Proctor Hospital paid its employees’ medical bills until the claims exceeded $250,000, so it personally paid Dewitt’s expenses. Dewitt produced evidence that Proctor Hospital faced financial trouble and was concerned about cutting costs. In a May 2005 meeting, Proctor Hospital’s clinical managers made clear to its employees that the hospital would have to be “creative” in cutting costs. Proctor Hospital’s management was interested specifically in the high cost of Anthony’s treatment. Twice, Dewitt’s supervisor, the person who ultimately fired her, asked about Anthony’s medical condition. Dewitt was told that a Proctor Hospital committee was reviewing Anthony’s unusually high medical expenses. Dewitt was asked whether she considered hospice care instead of costly chemotherapy and radiation. The timing of Dewitt’s termination suggests that the financial burden of Anthony’s continued cancer treatment was an important factor in Proctor Hospital’s decision to terminate Dewitt’s employment.

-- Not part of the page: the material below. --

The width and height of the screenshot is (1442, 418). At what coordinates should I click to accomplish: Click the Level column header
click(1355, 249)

Dewitt was fired five months after her supervisor asked if she considered hospice care for Anthony and three months after Proctor Hospital warned employees about impending “creative” cost-cutting measures. The court determined that Dewitt may have been terminated because Proctor Hospital was concerned that Anthony might survive for a long period of time and be too costly.

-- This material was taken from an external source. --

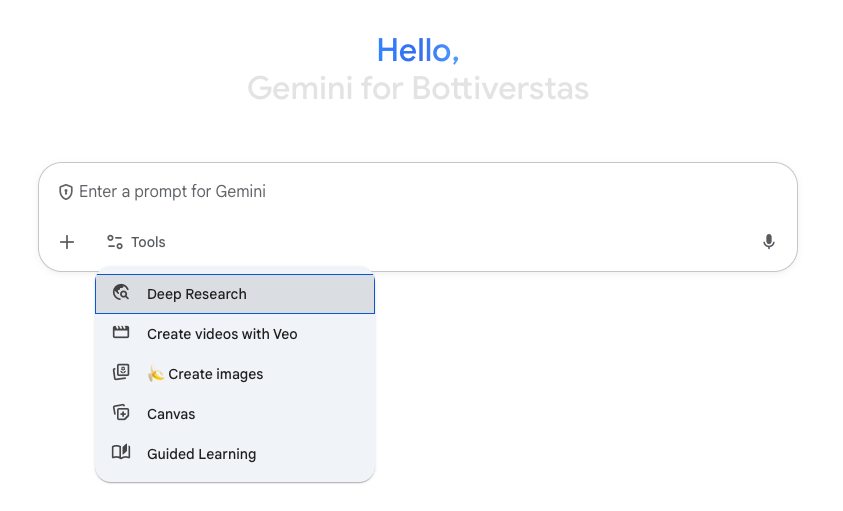Choose Create videos with Veo option
Viewport: 843px width, 511px height.
click(x=222, y=334)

Proctor Hospital argued that its decision to terminate Dewitt’s employment could not have been based on the high cost of Anthony’s cancer treatment because the medical expenses of other female employees exceeded those of Dewitt and that it never sought to restrict the Dewitts’ access to health insurance. Proctor Hospital also argued that firing Dewitt would not mean that it would be rid Anthony’s medical bills since Dewitt was eligible for post-termination COBRA insurance. However, the court noted that COBRA coverage would expire after 18 months and at the very least limit Anthony’s medical expense.

The court ruled that Dewitt provided direct evidence that “association discrimination” may have motivated Proctor Hospital to terminate her employment.

Interestingly, Judge Posner wrote an additional opinion, called a concurrence. Judge Posner thought that Proctor Hospital did not discriminate against Dewitt on the basis of her association with a disabled person, but terminated her solely because she was an employee whose spouse caused her employer to incur substantial medical expenses. Proctor Hospital simply failed to produce the evidence that Proctor Hospital fired Dewitt because she cost more money than the Proctor Hospital was willing to spend. If cost was Proctor Hospital’s only motive for terminating Dewitt’s employment, then Anthony’s disability played no role in the employer’s decision and it was not guilty of disability discrimination. The judge then invited Proctor Hospital to make this argument again in front of the trial court.

Bottom Line
Employers should always pay careful attention to any decisions which may be violations of federally protected rights. Wisconsin’s Fair Employment Act provides additional protections for employees and is more liberally interpreted to protect employees than the ADA. If you find yourself facing a similar scenario, consulting with legal counsel is advised before taking any adverse employment action against an employee who may have a potential association discrimination claim.